Pixel coordinate grounding data:
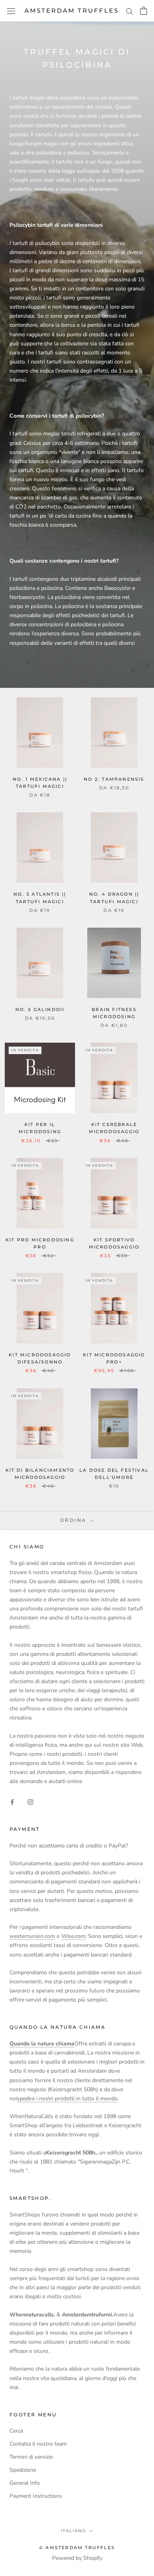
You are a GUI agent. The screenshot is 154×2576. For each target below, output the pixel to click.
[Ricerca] (129, 11)
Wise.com (73, 1936)
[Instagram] (30, 1801)
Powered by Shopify (77, 2558)
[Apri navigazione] (11, 11)
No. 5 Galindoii (40, 1009)
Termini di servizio (31, 2457)
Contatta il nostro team (38, 2444)
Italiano (73, 2530)
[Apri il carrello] (143, 11)
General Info (24, 2483)
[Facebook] (12, 1801)
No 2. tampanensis (114, 779)
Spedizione (22, 2470)
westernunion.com (32, 1936)
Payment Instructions (35, 2496)
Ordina (74, 1520)
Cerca (16, 2431)
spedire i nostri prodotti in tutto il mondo (67, 2098)
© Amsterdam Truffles (77, 2547)
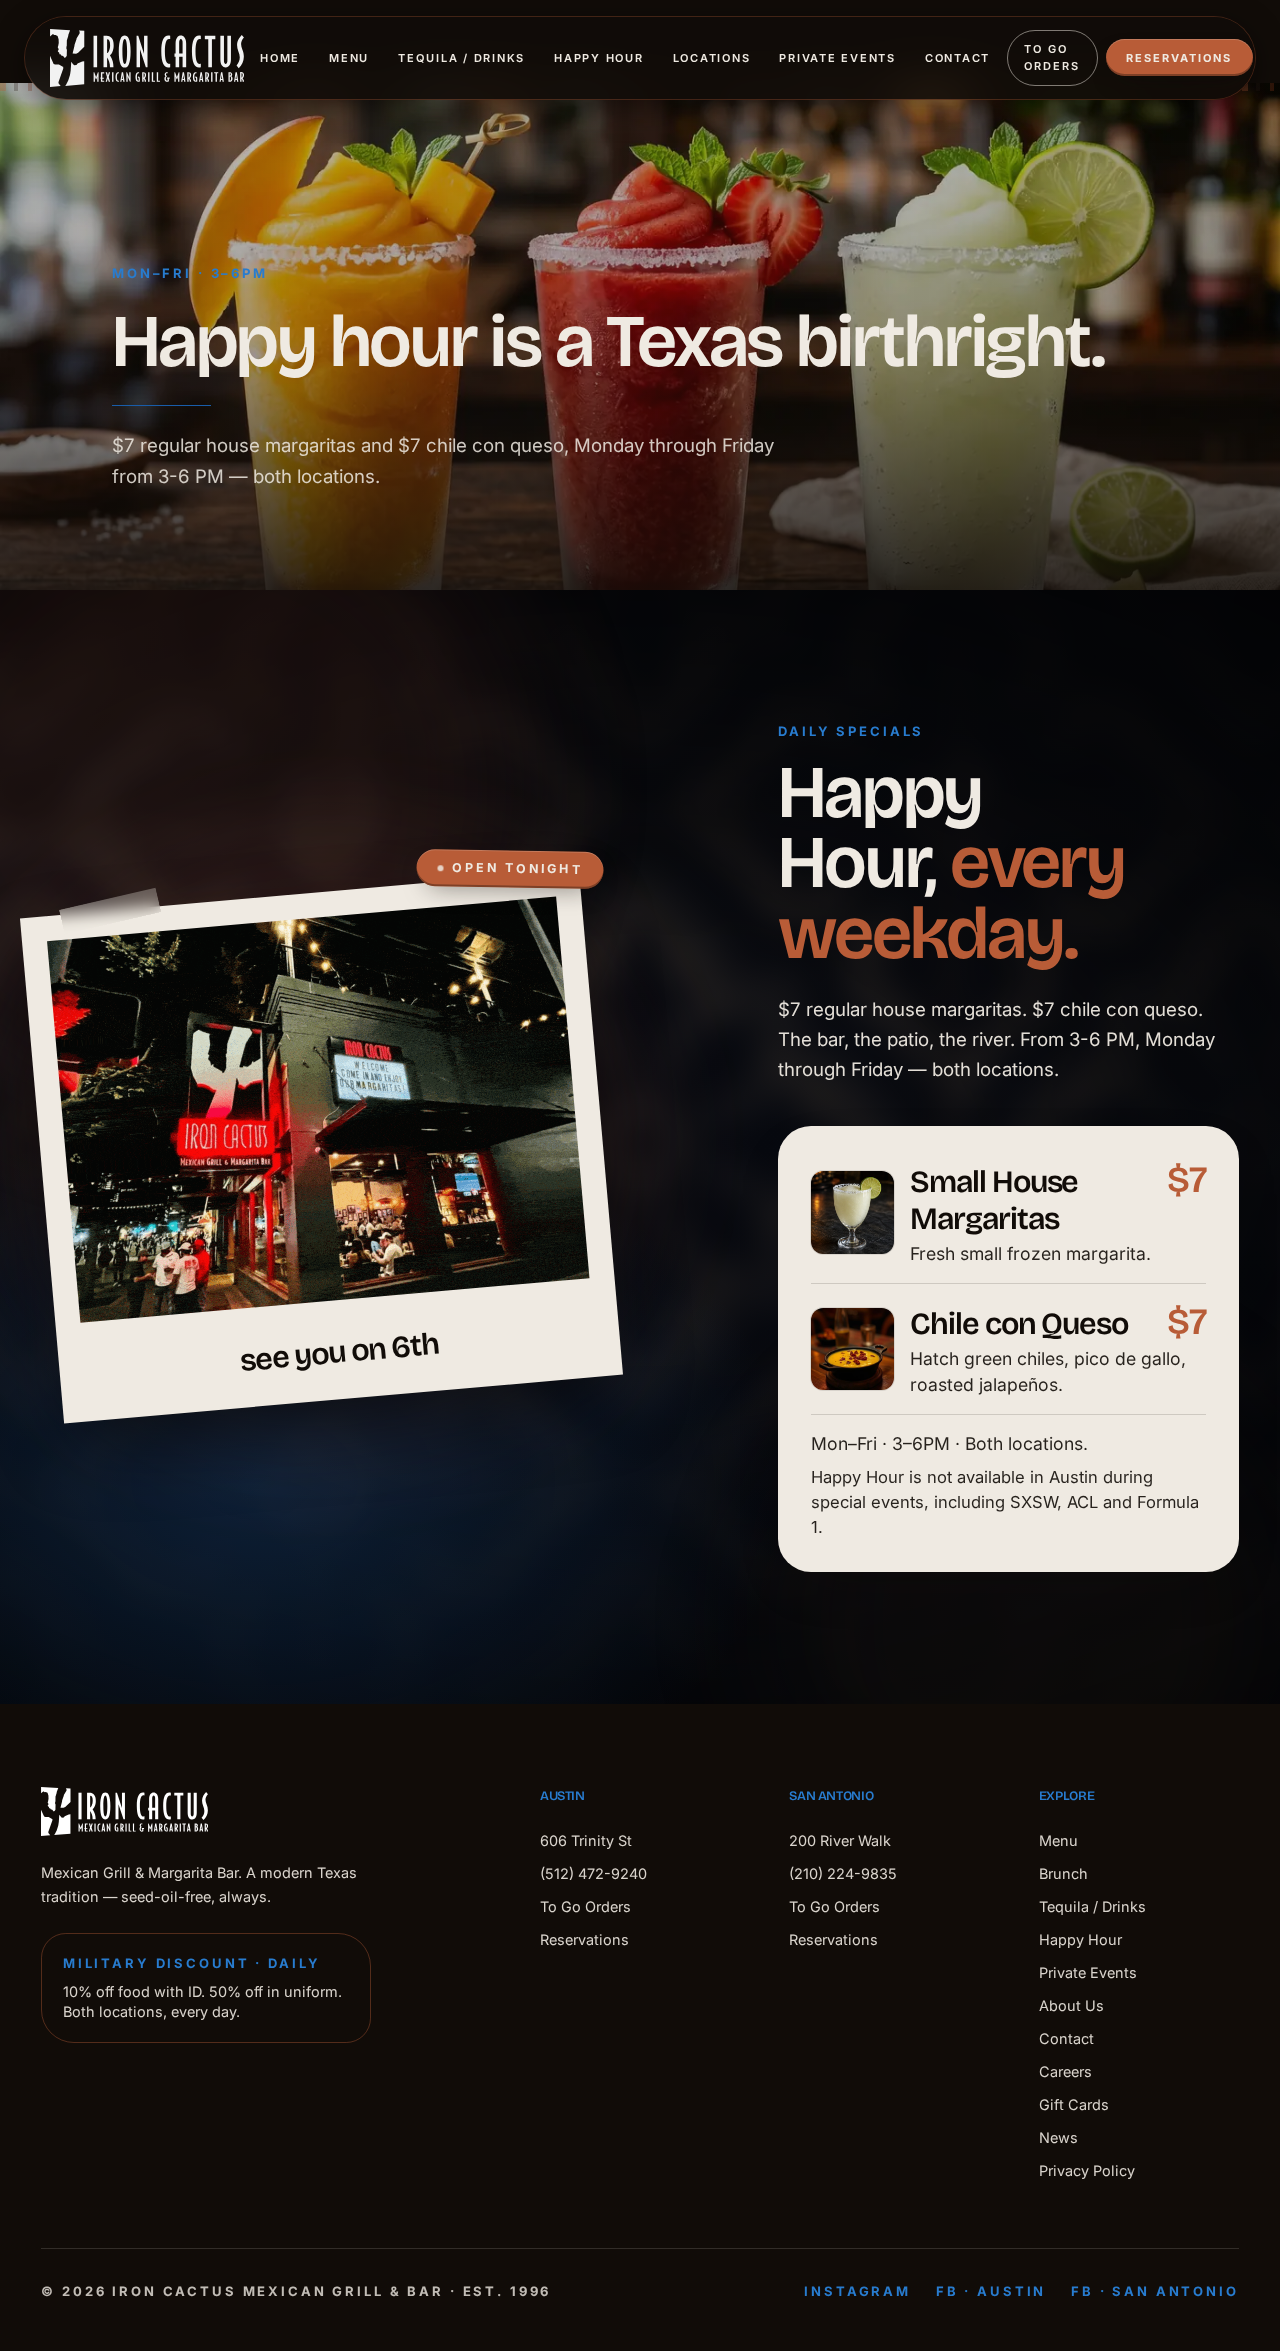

## PROBLEM STATEMENT
Pictures are to be dropped, and the remaining data set down exactly.

## WRITTEN REPLY
You are a GUI agent. The screenshot is 154×2576. For each target below, output the pixel to click.
[Ricerca] (129, 11)
Wise.com (73, 1936)
[Instagram] (30, 1801)
Powered by Shopify (77, 2558)
[Apri navigazione] (11, 11)
No. 5 Galindoii (40, 1009)
Termini di servizio (31, 2457)
Contatta il nostro team (38, 2444)
Italiano (73, 2530)
[Apri il carrello] (143, 11)
General Info (24, 2483)
[Facebook] (12, 1801)
No 2. tampanensis (114, 779)
Spedizione (22, 2470)
westernunion.com (32, 1936)
Payment Instructions (35, 2496)
Ordina (74, 1520)
Cerca (16, 2431)
spedire i nostri prodotti in tutto il mondo (67, 2098)
© Amsterdam Truffles (77, 2547)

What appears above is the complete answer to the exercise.